**What the exercise asks**
Only the lines below from the one containing "You are a GUI" to the one containing "Task: Click the 'Color: Yellow' variant text" should be repeated, both included and unchanged.

Pixel coordinate grounding data

-*-

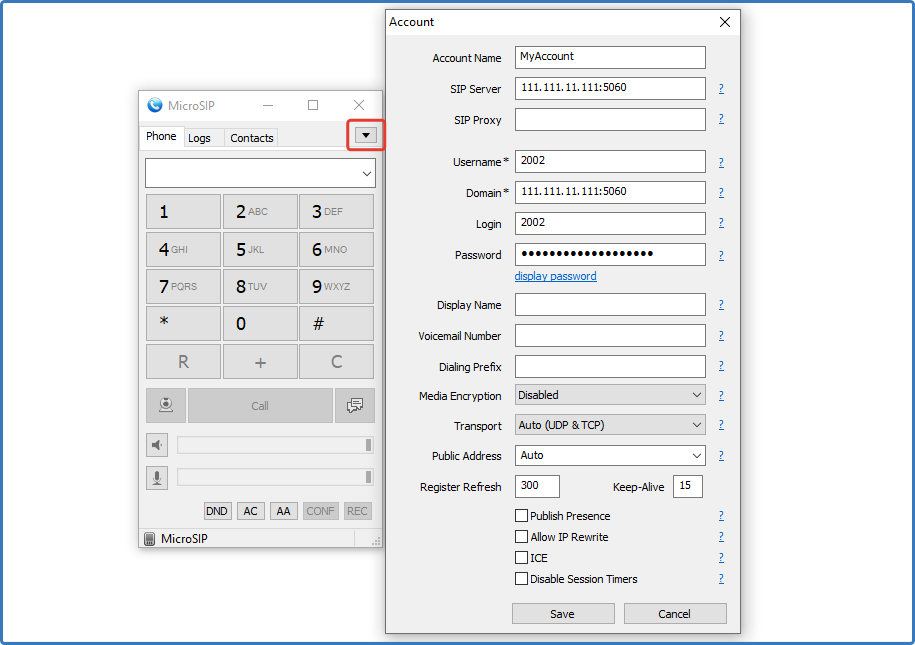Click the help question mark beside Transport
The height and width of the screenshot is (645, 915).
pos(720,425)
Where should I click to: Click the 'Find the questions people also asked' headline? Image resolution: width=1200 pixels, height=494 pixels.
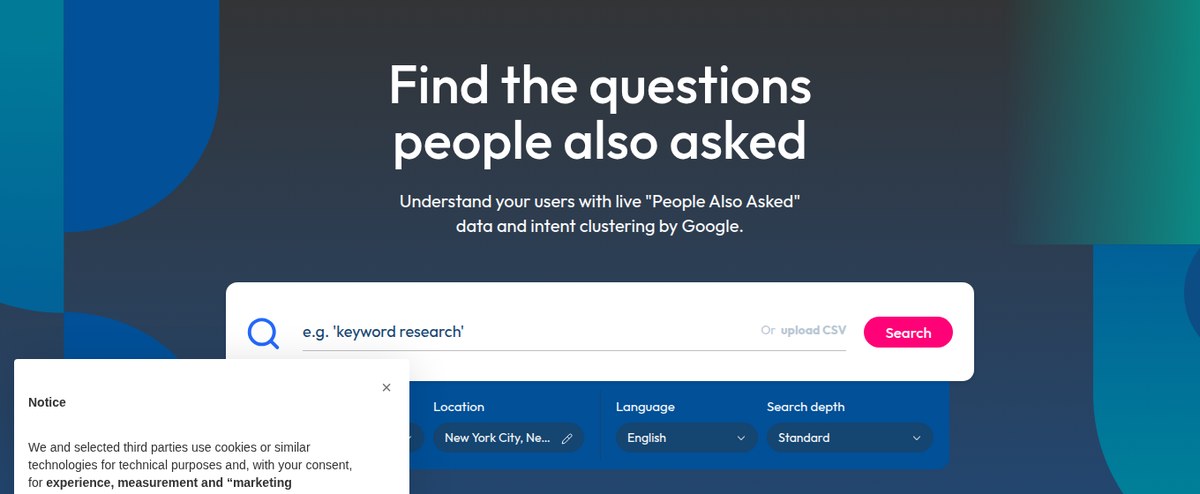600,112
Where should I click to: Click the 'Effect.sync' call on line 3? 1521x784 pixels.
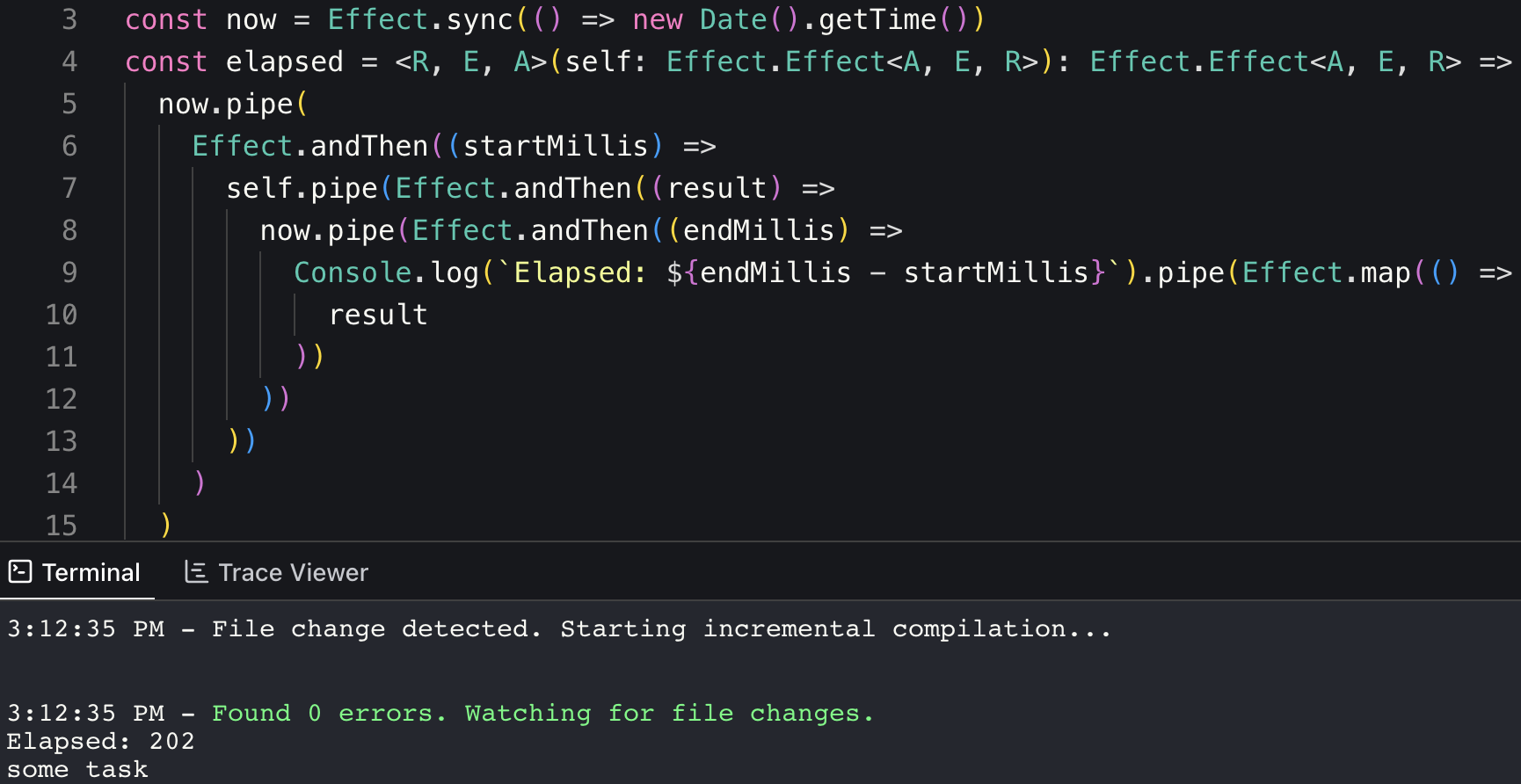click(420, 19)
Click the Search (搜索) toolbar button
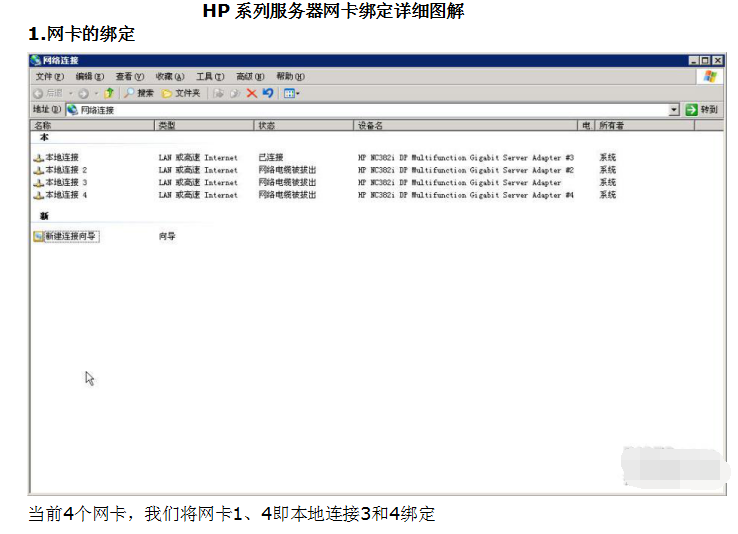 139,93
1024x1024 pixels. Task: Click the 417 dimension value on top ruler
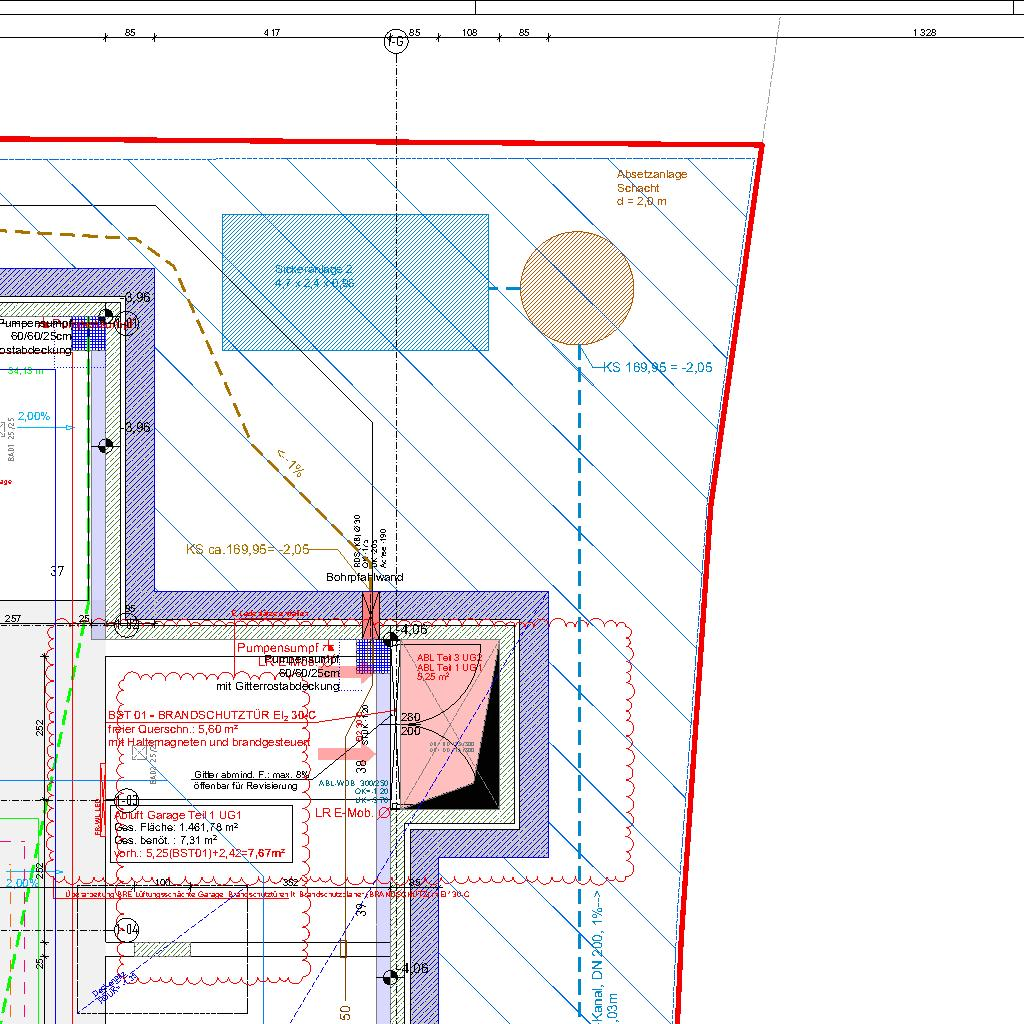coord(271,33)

-*-

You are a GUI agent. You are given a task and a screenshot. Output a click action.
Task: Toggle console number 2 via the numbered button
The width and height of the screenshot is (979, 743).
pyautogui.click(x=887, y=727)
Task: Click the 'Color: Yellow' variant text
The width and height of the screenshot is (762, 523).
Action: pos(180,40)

-*-

**Exercise output**
You are a GUI agent. You are given a task and a screenshot. Output a click action.
Task: Toggle console number 2 via the numbered button
The width and height of the screenshot is (979, 743).
pyautogui.click(x=887, y=727)
Task: Click the 'Color: Yellow' variant text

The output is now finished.